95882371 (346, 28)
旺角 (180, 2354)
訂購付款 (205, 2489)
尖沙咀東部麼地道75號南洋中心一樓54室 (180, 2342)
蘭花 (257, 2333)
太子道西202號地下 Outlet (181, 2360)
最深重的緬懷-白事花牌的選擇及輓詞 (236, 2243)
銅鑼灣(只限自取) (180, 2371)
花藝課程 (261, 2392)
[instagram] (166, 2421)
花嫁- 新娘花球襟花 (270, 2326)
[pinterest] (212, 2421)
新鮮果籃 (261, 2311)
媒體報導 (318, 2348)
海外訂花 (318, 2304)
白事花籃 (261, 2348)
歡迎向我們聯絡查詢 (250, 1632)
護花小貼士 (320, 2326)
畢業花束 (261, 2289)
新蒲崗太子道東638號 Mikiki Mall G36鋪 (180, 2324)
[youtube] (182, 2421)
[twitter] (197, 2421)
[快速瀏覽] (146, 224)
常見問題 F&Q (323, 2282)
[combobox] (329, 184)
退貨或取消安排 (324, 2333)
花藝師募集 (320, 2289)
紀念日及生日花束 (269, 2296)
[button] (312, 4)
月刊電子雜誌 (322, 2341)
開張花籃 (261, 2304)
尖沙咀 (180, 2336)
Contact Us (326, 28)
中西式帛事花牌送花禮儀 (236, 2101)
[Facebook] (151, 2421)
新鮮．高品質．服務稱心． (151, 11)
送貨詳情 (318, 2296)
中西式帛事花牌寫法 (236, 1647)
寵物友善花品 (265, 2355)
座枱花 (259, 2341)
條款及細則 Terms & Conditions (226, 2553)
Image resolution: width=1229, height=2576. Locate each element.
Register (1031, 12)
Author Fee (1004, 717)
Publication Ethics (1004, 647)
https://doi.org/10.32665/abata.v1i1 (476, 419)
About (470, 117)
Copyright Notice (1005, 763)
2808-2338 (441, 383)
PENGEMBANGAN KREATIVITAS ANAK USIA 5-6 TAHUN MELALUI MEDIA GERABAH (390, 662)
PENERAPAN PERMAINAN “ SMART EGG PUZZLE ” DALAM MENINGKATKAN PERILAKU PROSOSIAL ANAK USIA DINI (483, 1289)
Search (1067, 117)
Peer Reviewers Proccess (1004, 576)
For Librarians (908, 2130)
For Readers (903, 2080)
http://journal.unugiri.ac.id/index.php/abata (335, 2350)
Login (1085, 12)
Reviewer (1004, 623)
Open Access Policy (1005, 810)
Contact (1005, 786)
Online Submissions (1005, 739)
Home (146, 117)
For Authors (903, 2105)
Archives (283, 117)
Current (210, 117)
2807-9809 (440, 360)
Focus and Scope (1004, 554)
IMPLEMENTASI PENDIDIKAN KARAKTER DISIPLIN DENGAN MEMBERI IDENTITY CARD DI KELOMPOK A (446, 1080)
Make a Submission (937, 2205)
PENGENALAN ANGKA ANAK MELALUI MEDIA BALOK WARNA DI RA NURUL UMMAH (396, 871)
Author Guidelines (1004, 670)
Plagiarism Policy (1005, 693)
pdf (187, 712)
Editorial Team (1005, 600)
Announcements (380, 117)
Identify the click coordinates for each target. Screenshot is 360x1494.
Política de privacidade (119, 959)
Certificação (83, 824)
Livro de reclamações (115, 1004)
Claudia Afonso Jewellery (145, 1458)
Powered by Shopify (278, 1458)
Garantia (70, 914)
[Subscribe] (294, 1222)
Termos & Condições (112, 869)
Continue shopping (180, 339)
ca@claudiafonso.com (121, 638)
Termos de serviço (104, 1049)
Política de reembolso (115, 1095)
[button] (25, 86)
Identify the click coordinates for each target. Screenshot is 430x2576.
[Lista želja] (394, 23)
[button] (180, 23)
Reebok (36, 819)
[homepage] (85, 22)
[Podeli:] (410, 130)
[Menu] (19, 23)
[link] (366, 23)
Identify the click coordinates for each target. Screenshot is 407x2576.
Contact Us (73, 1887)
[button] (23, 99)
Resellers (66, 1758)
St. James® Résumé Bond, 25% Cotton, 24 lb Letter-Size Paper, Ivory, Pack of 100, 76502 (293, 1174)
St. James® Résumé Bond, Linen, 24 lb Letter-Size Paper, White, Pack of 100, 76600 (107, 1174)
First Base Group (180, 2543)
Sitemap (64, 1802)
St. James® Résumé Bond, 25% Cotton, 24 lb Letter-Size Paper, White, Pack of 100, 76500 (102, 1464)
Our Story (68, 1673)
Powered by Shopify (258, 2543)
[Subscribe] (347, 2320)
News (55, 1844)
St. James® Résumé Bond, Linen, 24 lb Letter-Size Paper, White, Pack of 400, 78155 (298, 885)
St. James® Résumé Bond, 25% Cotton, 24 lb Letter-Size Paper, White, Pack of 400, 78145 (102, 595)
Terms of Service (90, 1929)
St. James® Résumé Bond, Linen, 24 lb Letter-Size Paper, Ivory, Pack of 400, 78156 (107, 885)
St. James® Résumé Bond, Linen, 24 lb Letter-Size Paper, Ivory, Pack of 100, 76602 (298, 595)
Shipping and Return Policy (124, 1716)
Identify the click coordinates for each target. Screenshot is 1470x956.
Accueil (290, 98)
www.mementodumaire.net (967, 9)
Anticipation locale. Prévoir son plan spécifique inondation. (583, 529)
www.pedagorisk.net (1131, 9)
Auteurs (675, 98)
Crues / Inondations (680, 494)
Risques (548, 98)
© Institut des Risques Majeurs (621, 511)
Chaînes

----

» **REQUIREMENT**:
Could you output each line above exactly as it was given?

» **RESPONSE AREA**:
95882371 (346, 28)
旺角 (180, 2354)
訂購付款 (205, 2489)
尖沙咀東部麼地道75號南洋中心一樓54室 (180, 2342)
蘭花 (257, 2333)
太子道西202號地下 Outlet (181, 2360)
最深重的緬懷-白事花牌的選擇及輓詞 (236, 2243)
銅鑼灣(只限自取) (180, 2371)
花藝課程 (261, 2392)
[instagram] (166, 2421)
花嫁- 新娘花球襟花 (270, 2326)
[pinterest] (212, 2421)
新鮮果籃 (261, 2311)
媒體報導 (318, 2348)
海外訂花 (318, 2304)
白事花籃 (261, 2348)
歡迎向我們聯絡查詢 (250, 1632)
護花小貼士 (320, 2326)
畢業花束 (261, 2289)
新蒲崗太子道東638號 Mikiki Mall G36鋪 (180, 2324)
[youtube] (182, 2421)
[twitter] (197, 2421)
[快速瀏覽] (146, 224)
常見問題 F&Q (323, 2282)
[combobox] (329, 184)
退貨或取消安排 (324, 2333)
花藝師募集 (320, 2289)
紀念日及生日花束 (269, 2296)
[button] (312, 4)
月刊電子雜誌 (322, 2341)
開張花籃 (261, 2304)
尖沙咀 (180, 2336)
Contact Us (326, 28)
中西式帛事花牌送花禮儀 (236, 2101)
[Facebook] (151, 2421)
新鮮．高品質．服務稱心． (151, 11)
送貨詳情 (318, 2296)
中西式帛事花牌寫法 (236, 1647)
寵物友善花品 (265, 2355)
座枱花 (259, 2341)
條款及細則 Terms & Conditions (226, 2553)
Image resolution: width=1229, height=2576. Locate each element.
Register (1031, 12)
Author Fee (1004, 717)
Publication Ethics (1004, 647)
https://doi.org/10.32665/abata.v1i1 (476, 419)
About (470, 117)
Copyright Notice (1005, 763)
2808-2338 (441, 383)
PENGEMBANGAN KREATIVITAS ANAK USIA 5-6 TAHUN MELALUI MEDIA GERABAH (390, 662)
PENERAPAN PERMAINAN “ SMART EGG PUZZLE ” DALAM MENINGKATKAN PERILAKU PROSOSIAL ANAK USIA DINI (483, 1289)
Search (1067, 117)
Peer Reviewers Proccess (1004, 576)
For Librarians (908, 2130)
For Readers (903, 2080)
http://journal.unugiri.ac.id/index.php/abata (335, 2350)
Login (1085, 12)
Reviewer (1004, 623)
Open Access Policy (1005, 810)
Contact (1005, 786)
Online Submissions (1005, 739)
Home (146, 117)
For Authors (903, 2105)
Archives (283, 117)
Current (210, 117)
2807-9809 (440, 360)
Focus and Scope (1004, 554)
IMPLEMENTASI PENDIDIKAN KARAKTER DISIPLIN DENGAN MEMBERI IDENTITY CARD DI KELOMPOK A (446, 1080)
Make a Submission (937, 2205)
PENGENALAN ANGKA ANAK MELALUI MEDIA BALOK WARNA DI RA NURUL UMMAH (396, 871)
Author Guidelines (1004, 670)
Plagiarism Policy (1005, 693)
pdf (187, 712)
Editorial Team (1005, 600)
Announcements (380, 117)
Identify the click coordinates for each target. Screenshot is 360x1494.
Política de privacidade (119, 959)
Certificação (83, 824)
Livro de reclamações (115, 1004)
Claudia Afonso Jewellery (145, 1458)
Powered by Shopify (278, 1458)
Garantia (70, 914)
[Subscribe] (294, 1222)
Termos & Condições (112, 869)
Continue shopping (180, 339)
ca@claudiafonso.com (121, 638)
Termos de serviço (104, 1049)
Política de reembolso (115, 1095)
[button] (25, 86)
Identify the click coordinates for each target. Screenshot is 430x2576.
[Lista želja] (394, 23)
[button] (180, 23)
Reebok (36, 819)
[homepage] (85, 22)
[Podeli:] (410, 130)
[Menu] (19, 23)
[link] (366, 23)
Identify the click coordinates for each target. Screenshot is 407x2576.
Contact Us (73, 1887)
[button] (23, 99)
Resellers (66, 1758)
St. James® Résumé Bond, 25% Cotton, 24 lb Letter-Size Paper, Ivory, Pack of 100, 76502 (293, 1174)
St. James® Résumé Bond, Linen, 24 lb Letter-Size Paper, White, Pack of 100, 76600 (107, 1174)
First Base Group (180, 2543)
Sitemap (64, 1802)
St. James® Résumé Bond, 25% Cotton, 24 lb Letter-Size Paper, White, Pack of 100, 76500 (102, 1464)
Our Story (68, 1673)
Powered by Shopify (258, 2543)
[Subscribe] (347, 2320)
News (55, 1844)
St. James® Résumé Bond, Linen, 24 lb Letter-Size Paper, White, Pack of 400, 78155 (298, 885)
St. James® Résumé Bond, 25% Cotton, 24 lb Letter-Size Paper, White, Pack of 400, 78145 (102, 595)
Terms of Service (90, 1929)
St. James® Résumé Bond, Linen, 24 lb Letter-Size Paper, Ivory, Pack of 400, 78156 (107, 885)
St. James® Résumé Bond, Linen, 24 lb Letter-Size Paper, Ivory, Pack of 100, 76602 (298, 595)
Shipping and Return Policy (124, 1716)
Identify the click coordinates for each target. Screenshot is 1470x956.
Accueil (290, 98)
www.mementodumaire.net (967, 9)
Anticipation locale. Prévoir son plan spécifique inondation. (583, 529)
www.pedagorisk.net (1131, 9)
Auteurs (675, 98)
Crues / Inondations (680, 494)
Risques (548, 98)
© Institut des Risques Majeurs (621, 511)
Chaînes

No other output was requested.